Crônica da semana - ABENÇOADA INGRATIDÃO

Wagner Fontenelle Pessôa (*)                            

            Certa vez, eu havia terminado uma aula e, como era comum acontecer, fiquei conversando com alguns alunos no intervalo. Falávamos sobre generalidades, até que um deles, a propósito de qualquer coisa que eu dissera, fez-me uma pergunta engraçada:
            — Professor, você se arrepende de alguma coisa que já fez na vida?
            Eu lhe disse que somente pessoas pouco maduras ou muito arrogantes haveriam de responder negativamente a uma pergunta como aquela. Toda pessoa comete erros na vida. E quem amadurece, alcança, naturalmente, a consciência dos erros que cometeu.
            Acrescentei, porém, que se nenhum ser humano possui o atributo da infalibilidade, temos todos, como compensação, a valiosa oportunidade de aprender alguma coisa com os nossos erros. E que isto contribui, de forma significativa, para o nosso amadurecimento.

            Concluí dizendo que, tão certo quanto o fato de que tenho cometido muitos erros ao longo de minha vida, é que, com eles, eu também aprendi coisas muito importantes para mim.

            Foi aí que uma aluna me provocou:
            — Pois então diga aí uma coisa que você fez e depois se arrependeu.

            Intimamente achei graça daquela forma algo indiscreta pela qual a adolescente me fez uma pergunta tão pessoal.
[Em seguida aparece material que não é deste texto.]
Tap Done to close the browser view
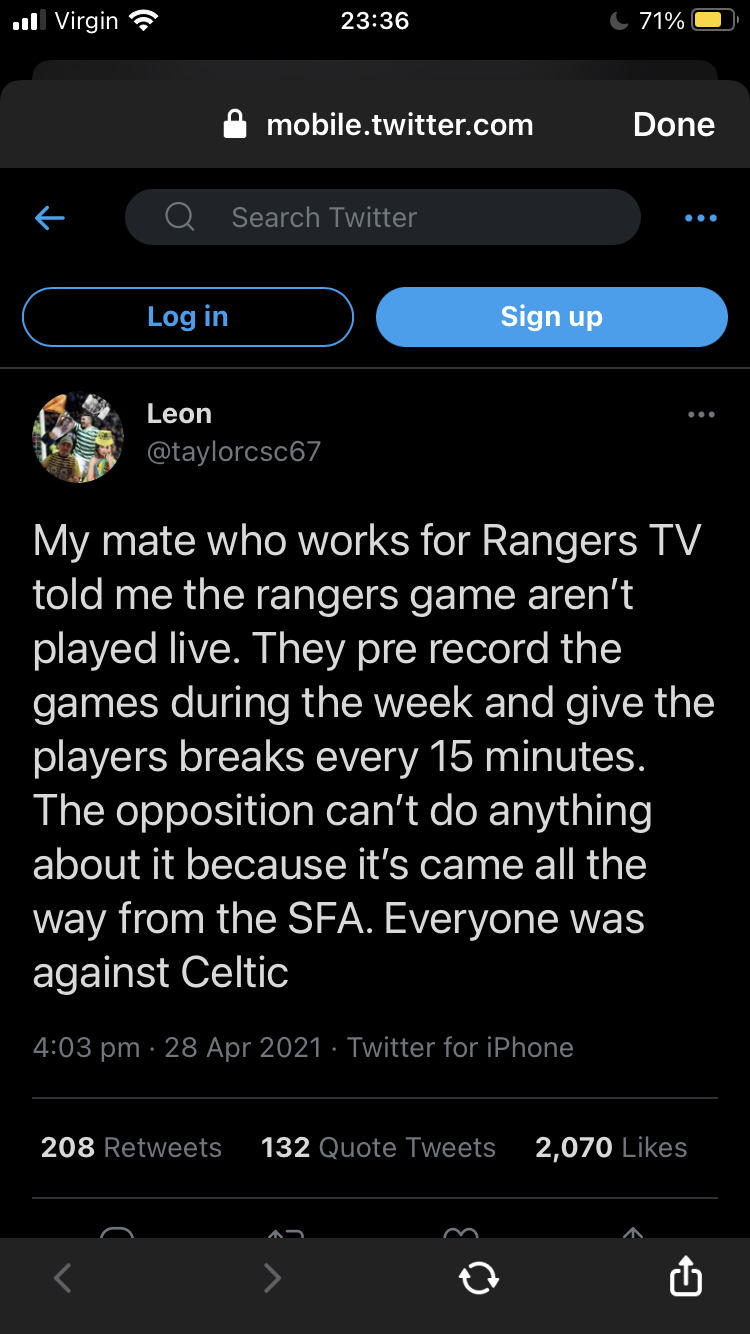750x1334 pixels. pos(674,125)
Mas revirando os “papéis da minha lembrança”, não tive nenhuma dificuldade em encontrar o exemplo que ela queria.

            Eu me arrependo, por exemplo, do que fiz, quando ainda morava com os meus pais, embora tivesse o meu trabalho e possuísse o meu próprio carro — o que significa dizer, uma razoável independência — ao sair de casa, numa noite de sábado. Passei pela minha mãe que estava na sala e, já na porta, eu lhe disse um “tchau” meio apressado. E aí, ela falou:
            — Volte cedo, meu filho...

            Do alto da minha imaturidade, tive a impressão de que a minha mãe estava querendo regular a minha vida, o que não cabia mais, naquela altura das coisas. E aí, com um tom de impaciência, eu perguntei aquela bobagem:

            — E por que eu deveria voltar cedo?

            Alongando aquele inesquecível olhar azul em minha direção, ela me respondeu, sem demonstrar nenhum ressentimento:

            — Por nada, meu filho... Estou apenas tentando lhe dizer que eu me preocupo, quando você sai e volta tarde. 
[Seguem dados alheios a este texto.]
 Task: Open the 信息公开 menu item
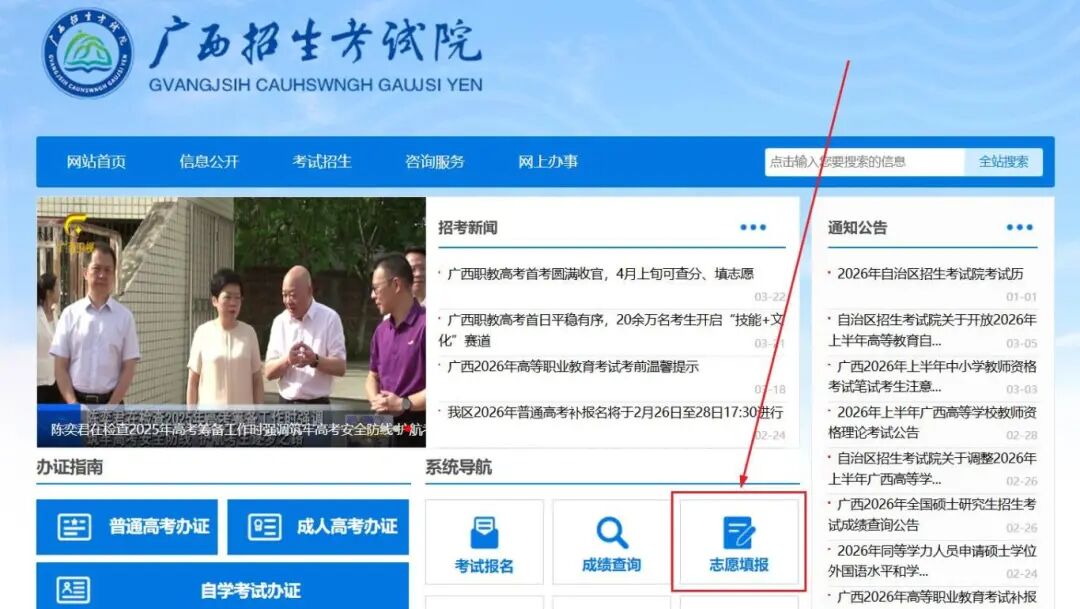click(209, 162)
            Guardei para sempre aquela cena entre as minhas lembranças, achando que eu havia sido gratuitamente desatencioso com a minha mãe. Mas levei muitos anos até compreender o verdadeiro significado da grosseria que eu lhe fizera, retribuindo a sua manifestação de amor com uma indelicadeza e a minha indiferença. E foi então que eu, realmente, me arrependi.

            O problema é que ninguém consegue compreender toda a complexidade da relação que existe entre os pais e os filhos, sem ter vivido os dois lados de uma relação dessas. É por isto que, muito freqüentemente, as pessoas mais velhas têm uma sensação de tempo perdido, de oportunidade desperdiçada, do amor que não se usufruiu por inteiro, quando se lembram dos seus pais que já se foram.

            Mas estou absolutamente seguro de que, na maior parte das vezes, certas coisas que os filhos fazem ou dizem — e que nos magoam tanto — não são o simples produto de sua determinação em nos ferir ou menosprezar o nossos motivos, as nossas angústias e preocupações. São o resultado da mais pura ignorância sobre como se sente um pai ou uma mãe, diante da vinda e da vida de cada um de seus filhos.

            Eles não sabem o que é angustiar-se pelo futuro deles. O que é perder o sono no meio da noite, porque já é muito tarde e eles ainda não voltaram. O que é levantar e ir até o quarto onde dormem, para ver se estão cobertos ou se a febre já diminuiu. Com certeza nem percebem o custo de compartilhar o seu sofrimento, pelos namoros que não começam e pelos que terminam. Por isto e por outras tantas coisas é que, às vezes, os filhos parecem ser tão ingratos.

            Abençoada ingratidão! Porque significa que os nossos filhos ainda não experimentaram todas as dores do mundo...
                       
(*) O autor, Wagner Fontenelle Pessôa, é professor, advogado, cronista, comentarista e escritor diletante.